Ceci étant, les diverses typologies avancées sont encore au stade embryonnaire. Gondolf (1988) propose trois catégories d'hommes violents: les sociopathes (7%), les antisociaux (41 %) et les typiques (52 %). La classification de Hastings et Hamberger (1988) comprend elle aussi trois groupes mais définis selon les catégories associées aux types de personnalité d'hommes battant leur femme: états limites, narcissique/antisocial, et dépendant/compulsif.

Il nous apparaît, à la lumière de ces faits, pertinent de soutenir que nous sommes en présence de plusieurs facteurs explicatifs de la violence conjugale qui agiraient de façon combinée pour produire celle-ci. Il n'y a pas un facteur unique à l'origine du comportement de violence et de domination. Certes, le caractère sexiste de notre société et l'infériorisation des femmes qui en découle constitue l'explication première et centrale qui doit guider nos interprétations. Mais tout aussi important que soit ce facteur, il n'est pas unique et seule sa combinaison avec d'autres facteurs est susceptible de nous apporter un éclairage réaliste sur la nature de la violence. L'analyse doit par conséquent tenir compte de la société patriarcale mais aussi, dans une certaine mesure des autres facteurs de dimension plus limitée, tels les facteurs culturels et individuels, l'histoire de la violence vécue dans l'enfance etc.

Le dur contact avec la réalité a enseigné l'humilité aux premiers intervenants. Il les a vite ramenés sur terre. Ils ont, en effet, eu affaire à plus forte partie qu'escompté. Si, bien sûr, ils ont pris contact avec la souffrance des hommes violents, ils se sont aussi heurtés à leur déni, à leur manipulation, à leur volonté de dominer, à l'affirmation de leurs droits sur l'autre. Au fil des jours, un certain nombre de vérités et de réalités s'est imposé à eux et à l'ensemble de ceux et celles qui travaillent dans ce secteur.

Ce qui fut compris, c'est que ce qui rendait les hommes violents à l'endroit de leur conjointe était beaucoup plus complexe que ce qui avait été estimé au départ. Il se dégage de la revue de littérature sur les recherches réalisées, que jusqu'ici, nous avons perçu les hommes violents à partir d'une vision trop simple et monolithique de la réalité à laquelle nous étions confrontés. En effet, tant au niveau des causes de

violence, de la typologie des agresseurs que de l'intervention, nous avons cherché à tout ramener à une cause unique, un type universel et un mode d'intervention simple et de courte durée. Il importe de sortir de ce cercle trop limité pour trouver des explications et solutions réalistes.

Ce qu'est la violence ?
########
Dans l'extrait sur la violence conjugale, relevez tout ce à quoi, chez les hommes violents, les premiers intervenants se sont heurtés.

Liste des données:
########
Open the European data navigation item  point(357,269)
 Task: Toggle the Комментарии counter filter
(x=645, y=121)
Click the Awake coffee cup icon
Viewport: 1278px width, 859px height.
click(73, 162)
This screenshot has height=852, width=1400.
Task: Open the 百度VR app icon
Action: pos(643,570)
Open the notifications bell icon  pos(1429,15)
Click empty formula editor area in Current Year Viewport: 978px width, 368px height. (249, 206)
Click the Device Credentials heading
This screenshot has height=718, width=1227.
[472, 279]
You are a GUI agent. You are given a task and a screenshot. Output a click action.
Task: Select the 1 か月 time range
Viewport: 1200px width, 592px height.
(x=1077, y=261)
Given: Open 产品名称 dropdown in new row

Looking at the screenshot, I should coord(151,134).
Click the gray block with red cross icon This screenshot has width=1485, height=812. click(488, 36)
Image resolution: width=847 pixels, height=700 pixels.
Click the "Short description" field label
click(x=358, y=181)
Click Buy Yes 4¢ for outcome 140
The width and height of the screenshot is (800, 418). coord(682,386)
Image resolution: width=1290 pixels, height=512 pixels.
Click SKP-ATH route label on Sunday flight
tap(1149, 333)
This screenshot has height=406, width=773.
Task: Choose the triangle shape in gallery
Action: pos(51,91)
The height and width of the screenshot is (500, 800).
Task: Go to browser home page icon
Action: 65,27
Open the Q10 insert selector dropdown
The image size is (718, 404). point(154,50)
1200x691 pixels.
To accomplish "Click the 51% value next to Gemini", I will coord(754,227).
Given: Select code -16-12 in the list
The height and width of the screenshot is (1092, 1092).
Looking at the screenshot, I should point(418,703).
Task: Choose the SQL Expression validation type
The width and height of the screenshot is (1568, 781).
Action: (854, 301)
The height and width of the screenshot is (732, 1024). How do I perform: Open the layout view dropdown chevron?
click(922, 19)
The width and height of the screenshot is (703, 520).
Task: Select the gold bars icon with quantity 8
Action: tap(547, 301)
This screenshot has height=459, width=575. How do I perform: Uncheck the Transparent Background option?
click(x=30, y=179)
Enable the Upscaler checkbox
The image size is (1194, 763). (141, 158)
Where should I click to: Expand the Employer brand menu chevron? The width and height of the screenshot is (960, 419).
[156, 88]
########
§ **Résultat attendu**:
- leur déni
- leur manipulation
- leur volonté de dominer
- l'affirmation de leurs droits sur l'autre